This is becoming an excellent discussion, I love it.

Thank you Mr. Drela and Mr. Speer for your contributions. These illustrations are so well-made and very clear.

First you have to define what do you intend by "an ideal fixed wing" and then how do you calculate the torque in the world of inviscid fluids, which is being treated here...

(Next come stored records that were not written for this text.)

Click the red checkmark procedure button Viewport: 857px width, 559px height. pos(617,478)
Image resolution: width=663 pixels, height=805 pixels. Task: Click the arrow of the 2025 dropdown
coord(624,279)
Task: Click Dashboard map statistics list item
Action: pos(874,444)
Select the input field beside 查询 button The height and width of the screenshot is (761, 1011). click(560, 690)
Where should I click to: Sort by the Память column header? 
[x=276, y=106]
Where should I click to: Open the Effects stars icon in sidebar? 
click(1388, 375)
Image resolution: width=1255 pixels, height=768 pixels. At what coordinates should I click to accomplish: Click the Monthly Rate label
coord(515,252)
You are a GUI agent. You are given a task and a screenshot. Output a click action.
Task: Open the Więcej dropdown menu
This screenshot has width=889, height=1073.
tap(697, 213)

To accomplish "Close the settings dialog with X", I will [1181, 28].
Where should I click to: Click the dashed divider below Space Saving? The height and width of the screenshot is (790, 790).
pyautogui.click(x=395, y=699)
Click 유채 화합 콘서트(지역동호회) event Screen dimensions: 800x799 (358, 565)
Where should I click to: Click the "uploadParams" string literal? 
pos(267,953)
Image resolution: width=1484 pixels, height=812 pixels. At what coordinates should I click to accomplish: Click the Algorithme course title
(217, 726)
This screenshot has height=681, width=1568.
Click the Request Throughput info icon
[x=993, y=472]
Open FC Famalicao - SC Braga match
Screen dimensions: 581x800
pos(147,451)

Apart that, a lifting circular cylinder and an airfoil are the same thing when it comes to the far field, if the circulation around them is the same. It stems from the Kutta-Joukowski Theorem, which is one of the pillars of mathematical fluid dynamics. You can find the enunciation and the proof of the KJT here: http://en.wikipedia.org/wiki/Kutta–Joukowski_theorem

So, given a total circulation Г around a 2-D body immersed in a uniform flow with velocity Uinf, the lift acting on that body will be equal to
L = ρ Uinf Г​
regardless of the form of the body. The total circulation Г can even be a sum of infinite number of infinitesimal vortex flows, like in case of a thin airfoil modelled as a vortex sheet. The flow field just doesn't care who or what is creating the circulation Г. The only things that count is that there are a uniform velocity Uinf and a circulation Г. If these are nonzero values, we get a lift force.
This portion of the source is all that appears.